AFROAM 693A. Africana Music
This course explores contemporary life in Africa and the Diaspora through a study of African and African American music. Focusing on black music genres like Afrobeat, Soul, Makosa, Jazz, Kwaito, Highlife, Juju, R&B, Hiplife, Hip hop, among others, this course will adopt an ethnomusicological approach to a study of the peoples, their unique histories, and their cultures. The course will explore ethnic groups across the Africana world, including Nigeria, Ghana, South Africa, Senegal, Congo, and the United States. Ultimately, the material covered in this course will provide both an overarching and nuanced understanding of the Black world through its varied soundscapes.

AFROAM 693R. Race, Caste and Capital, 3 credits. (Meets with WGSS 693R)
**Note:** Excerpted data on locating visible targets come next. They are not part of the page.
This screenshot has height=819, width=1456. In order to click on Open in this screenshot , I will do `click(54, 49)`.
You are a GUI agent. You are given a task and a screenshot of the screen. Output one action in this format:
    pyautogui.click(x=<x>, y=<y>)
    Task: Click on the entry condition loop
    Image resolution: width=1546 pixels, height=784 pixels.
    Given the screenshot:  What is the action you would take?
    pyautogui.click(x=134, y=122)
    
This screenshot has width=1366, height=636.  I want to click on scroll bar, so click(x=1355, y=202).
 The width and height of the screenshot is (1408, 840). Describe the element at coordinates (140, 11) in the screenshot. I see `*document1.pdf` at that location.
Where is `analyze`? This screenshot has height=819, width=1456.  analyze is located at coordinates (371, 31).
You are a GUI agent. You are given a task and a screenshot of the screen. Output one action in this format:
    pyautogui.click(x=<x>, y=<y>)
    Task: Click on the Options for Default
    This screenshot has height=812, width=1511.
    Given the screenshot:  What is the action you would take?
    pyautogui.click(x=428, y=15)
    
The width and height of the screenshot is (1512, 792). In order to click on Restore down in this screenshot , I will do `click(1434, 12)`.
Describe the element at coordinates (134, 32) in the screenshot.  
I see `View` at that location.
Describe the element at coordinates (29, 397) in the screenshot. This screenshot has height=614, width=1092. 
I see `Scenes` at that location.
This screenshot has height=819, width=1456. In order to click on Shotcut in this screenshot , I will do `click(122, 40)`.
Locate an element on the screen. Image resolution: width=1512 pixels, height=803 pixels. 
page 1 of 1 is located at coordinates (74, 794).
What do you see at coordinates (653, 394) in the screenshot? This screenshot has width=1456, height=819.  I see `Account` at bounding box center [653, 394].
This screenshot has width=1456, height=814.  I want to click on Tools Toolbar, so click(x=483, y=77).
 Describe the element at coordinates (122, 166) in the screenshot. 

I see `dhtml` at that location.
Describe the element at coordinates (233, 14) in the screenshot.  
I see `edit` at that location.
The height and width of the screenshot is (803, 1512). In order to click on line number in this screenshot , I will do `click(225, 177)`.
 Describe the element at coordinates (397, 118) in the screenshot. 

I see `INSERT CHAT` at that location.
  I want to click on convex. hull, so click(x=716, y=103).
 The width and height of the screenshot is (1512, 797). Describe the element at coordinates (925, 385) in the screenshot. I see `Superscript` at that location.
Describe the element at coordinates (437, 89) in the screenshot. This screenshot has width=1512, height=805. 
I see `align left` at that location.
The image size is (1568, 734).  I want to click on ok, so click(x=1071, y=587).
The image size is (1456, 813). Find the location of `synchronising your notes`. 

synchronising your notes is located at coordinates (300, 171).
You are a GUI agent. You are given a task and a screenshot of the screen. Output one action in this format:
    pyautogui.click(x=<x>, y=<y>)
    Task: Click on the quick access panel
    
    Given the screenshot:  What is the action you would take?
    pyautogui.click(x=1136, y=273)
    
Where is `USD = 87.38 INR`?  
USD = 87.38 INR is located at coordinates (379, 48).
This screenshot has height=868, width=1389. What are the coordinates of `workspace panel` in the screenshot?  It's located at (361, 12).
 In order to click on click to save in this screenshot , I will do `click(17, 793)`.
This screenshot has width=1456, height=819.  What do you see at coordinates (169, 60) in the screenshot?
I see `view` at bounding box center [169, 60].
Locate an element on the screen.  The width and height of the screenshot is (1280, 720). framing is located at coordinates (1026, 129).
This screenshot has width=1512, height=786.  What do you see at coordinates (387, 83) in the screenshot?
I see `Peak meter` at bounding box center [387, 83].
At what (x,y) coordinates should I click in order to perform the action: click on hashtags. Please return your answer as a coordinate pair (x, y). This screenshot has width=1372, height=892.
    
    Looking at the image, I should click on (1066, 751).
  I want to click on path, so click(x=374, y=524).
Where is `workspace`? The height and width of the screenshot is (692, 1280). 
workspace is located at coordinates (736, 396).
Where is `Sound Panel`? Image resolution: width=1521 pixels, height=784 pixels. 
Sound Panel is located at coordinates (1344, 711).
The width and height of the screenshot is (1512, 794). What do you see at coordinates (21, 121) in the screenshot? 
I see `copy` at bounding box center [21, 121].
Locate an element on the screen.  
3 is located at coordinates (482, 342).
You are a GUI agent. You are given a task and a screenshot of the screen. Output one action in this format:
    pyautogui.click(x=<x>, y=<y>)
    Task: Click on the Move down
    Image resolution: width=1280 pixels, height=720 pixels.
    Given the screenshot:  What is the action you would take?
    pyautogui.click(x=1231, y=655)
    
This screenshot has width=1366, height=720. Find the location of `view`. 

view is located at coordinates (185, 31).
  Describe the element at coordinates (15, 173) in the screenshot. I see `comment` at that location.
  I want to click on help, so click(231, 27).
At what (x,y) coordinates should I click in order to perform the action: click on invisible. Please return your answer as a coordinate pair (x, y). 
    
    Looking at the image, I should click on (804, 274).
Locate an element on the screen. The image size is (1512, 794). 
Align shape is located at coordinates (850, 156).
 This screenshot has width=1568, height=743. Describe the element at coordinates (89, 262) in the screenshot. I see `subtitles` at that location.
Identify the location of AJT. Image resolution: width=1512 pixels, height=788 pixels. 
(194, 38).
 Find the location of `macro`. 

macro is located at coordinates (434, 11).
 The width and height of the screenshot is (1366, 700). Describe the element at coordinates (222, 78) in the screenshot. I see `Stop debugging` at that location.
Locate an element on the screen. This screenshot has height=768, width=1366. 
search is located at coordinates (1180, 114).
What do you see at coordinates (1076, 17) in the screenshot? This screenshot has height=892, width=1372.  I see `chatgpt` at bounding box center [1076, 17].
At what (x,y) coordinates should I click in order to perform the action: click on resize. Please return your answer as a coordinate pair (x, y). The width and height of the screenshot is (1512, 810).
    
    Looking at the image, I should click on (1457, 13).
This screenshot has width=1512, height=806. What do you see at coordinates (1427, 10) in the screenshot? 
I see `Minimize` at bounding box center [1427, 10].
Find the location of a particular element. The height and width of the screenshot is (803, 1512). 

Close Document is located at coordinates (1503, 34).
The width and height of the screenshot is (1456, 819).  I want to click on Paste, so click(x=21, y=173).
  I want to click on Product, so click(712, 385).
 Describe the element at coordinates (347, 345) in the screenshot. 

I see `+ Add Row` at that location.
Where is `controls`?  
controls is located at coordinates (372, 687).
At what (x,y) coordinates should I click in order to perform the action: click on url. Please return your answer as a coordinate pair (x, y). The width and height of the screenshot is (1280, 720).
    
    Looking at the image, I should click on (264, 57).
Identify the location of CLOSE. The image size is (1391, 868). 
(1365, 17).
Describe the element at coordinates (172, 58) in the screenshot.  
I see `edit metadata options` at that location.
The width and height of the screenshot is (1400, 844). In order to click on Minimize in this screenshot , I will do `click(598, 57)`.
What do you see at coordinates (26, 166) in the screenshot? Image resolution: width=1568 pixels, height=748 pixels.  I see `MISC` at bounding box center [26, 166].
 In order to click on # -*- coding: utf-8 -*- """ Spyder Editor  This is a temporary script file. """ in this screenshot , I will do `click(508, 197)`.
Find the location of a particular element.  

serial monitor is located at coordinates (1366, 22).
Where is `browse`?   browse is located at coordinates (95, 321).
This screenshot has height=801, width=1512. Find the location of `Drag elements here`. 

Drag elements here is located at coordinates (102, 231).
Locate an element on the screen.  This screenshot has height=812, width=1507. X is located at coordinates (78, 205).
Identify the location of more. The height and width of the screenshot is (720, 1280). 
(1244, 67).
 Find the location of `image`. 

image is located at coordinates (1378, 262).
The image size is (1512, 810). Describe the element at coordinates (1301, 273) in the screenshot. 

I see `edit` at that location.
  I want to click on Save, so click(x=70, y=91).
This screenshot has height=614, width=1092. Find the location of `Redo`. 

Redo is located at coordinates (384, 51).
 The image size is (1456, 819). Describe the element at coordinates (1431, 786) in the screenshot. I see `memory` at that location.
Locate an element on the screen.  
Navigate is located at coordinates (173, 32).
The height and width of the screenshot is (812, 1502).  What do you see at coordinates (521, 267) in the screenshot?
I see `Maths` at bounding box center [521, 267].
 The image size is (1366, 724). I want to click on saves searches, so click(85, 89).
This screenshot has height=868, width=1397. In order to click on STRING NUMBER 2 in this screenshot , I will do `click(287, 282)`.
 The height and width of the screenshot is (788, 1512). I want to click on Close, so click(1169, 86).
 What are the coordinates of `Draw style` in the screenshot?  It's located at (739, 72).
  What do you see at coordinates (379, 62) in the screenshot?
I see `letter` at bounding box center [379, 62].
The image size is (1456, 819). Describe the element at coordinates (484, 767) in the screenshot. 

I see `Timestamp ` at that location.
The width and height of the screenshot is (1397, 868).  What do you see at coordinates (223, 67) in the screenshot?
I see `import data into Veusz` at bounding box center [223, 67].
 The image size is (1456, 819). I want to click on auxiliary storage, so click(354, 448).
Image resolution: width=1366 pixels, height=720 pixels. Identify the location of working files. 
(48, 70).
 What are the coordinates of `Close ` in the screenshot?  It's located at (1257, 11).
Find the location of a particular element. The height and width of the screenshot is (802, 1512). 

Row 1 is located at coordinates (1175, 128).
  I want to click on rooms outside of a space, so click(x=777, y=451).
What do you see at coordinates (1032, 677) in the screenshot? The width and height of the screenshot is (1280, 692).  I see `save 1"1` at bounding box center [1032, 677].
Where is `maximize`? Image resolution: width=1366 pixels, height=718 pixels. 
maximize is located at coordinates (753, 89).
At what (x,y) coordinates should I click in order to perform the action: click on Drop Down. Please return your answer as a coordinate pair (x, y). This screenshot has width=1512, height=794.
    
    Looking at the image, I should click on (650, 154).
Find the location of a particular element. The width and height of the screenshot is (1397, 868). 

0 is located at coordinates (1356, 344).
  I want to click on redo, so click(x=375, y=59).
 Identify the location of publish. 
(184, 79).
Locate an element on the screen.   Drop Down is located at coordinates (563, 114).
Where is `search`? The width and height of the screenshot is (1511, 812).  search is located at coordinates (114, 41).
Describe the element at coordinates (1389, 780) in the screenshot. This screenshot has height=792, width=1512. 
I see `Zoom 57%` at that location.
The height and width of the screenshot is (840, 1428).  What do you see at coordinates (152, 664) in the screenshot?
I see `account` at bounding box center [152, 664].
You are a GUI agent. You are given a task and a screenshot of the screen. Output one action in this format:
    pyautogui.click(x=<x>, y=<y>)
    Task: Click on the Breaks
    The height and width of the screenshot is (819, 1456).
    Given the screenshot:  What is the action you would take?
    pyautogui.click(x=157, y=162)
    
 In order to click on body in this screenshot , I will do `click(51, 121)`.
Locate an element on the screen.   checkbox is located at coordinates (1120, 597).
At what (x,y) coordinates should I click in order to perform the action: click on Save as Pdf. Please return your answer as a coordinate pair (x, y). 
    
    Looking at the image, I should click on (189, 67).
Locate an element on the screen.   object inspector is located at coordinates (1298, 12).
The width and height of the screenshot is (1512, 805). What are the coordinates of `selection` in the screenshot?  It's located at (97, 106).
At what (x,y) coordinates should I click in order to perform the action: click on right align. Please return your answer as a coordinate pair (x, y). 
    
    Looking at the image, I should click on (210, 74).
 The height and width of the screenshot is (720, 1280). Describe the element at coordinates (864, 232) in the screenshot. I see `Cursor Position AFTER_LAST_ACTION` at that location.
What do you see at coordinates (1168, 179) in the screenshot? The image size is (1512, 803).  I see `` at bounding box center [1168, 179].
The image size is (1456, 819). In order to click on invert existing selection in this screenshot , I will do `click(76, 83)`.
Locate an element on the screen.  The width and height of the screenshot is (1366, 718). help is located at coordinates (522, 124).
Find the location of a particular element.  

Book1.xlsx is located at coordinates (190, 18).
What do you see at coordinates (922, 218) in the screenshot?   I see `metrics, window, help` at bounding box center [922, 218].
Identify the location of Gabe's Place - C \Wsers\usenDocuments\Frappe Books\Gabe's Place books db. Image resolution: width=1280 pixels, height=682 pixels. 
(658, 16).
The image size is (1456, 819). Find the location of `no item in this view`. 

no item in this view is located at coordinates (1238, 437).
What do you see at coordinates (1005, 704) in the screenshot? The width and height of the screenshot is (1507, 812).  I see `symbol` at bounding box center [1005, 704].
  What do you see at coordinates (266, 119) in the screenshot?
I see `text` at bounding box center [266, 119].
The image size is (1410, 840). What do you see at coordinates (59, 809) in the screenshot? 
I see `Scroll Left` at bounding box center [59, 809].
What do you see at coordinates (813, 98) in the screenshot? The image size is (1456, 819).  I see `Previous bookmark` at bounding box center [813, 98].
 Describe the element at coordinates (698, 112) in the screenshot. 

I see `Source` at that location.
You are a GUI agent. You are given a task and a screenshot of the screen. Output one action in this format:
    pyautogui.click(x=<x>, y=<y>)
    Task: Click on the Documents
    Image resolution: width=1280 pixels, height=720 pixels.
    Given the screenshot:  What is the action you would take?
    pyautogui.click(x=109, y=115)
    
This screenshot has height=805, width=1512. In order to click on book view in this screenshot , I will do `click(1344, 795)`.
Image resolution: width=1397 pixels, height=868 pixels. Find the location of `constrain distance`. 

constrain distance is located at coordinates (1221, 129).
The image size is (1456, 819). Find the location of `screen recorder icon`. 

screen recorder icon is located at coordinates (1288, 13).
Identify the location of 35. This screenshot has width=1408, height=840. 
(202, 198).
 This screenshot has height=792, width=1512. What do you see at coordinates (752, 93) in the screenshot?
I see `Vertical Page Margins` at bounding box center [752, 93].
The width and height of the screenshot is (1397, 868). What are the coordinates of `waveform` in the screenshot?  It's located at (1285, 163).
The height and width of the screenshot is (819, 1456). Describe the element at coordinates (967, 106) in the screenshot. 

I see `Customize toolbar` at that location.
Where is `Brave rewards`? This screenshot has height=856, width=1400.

The seminar will examine the co-constitutive historical formations of race and caste in relation to the expansion of capitalism and European high colonialism in the 18th and 19th centuries. Rather than seeing this as a period for the 'origins' of race or caste, the course will examine the ways in which race and caste were discursively mediated in the period of high colonialism to shape the kind of racialized hierarchies that we are familiar with today. The course puts the urgent concerns of African American Studies, South Asian Studies and heterodox economics, with an emphasis on questions of political economy, together in a semester-long inquiry into how racialized hierarchies have been essential to producing and maintaining class stratification and geopolitical power. We will primarily draw from the American Black Radical and the South Asian Dalit Radical traditions for our readings in this course. These readings will focus on how European colonial and imperial regimes of power necessitated and furthered racialized hierarchies through regimes of chattel slavery, indentured servitude and bonded labor. We will also aim to understand how these regimes elicited some of the most radical and revolutionary struggles for liberation in the world. While our readings will be wide ranging in scope, our discussions will focus on the fairly specific question of what relation we can postulate, based on historical evidence and historiographical critiques, between contemporary instantiations of race and caste in different parts of the world? We will necessarily pay close attention to axes of gender and sexuality throughout the seminar, drawing on examples and critical work from authors working in the Caribbean, South Asia, North America, South Africa, East Africa, and the UK.

AFROAM 701-702 Major Works Seminar in Afro-American Studies I and II
An intensive study of fifty major works of Afro-American Studies. Required of all first-year doctoral and masters candidates, and open only to them.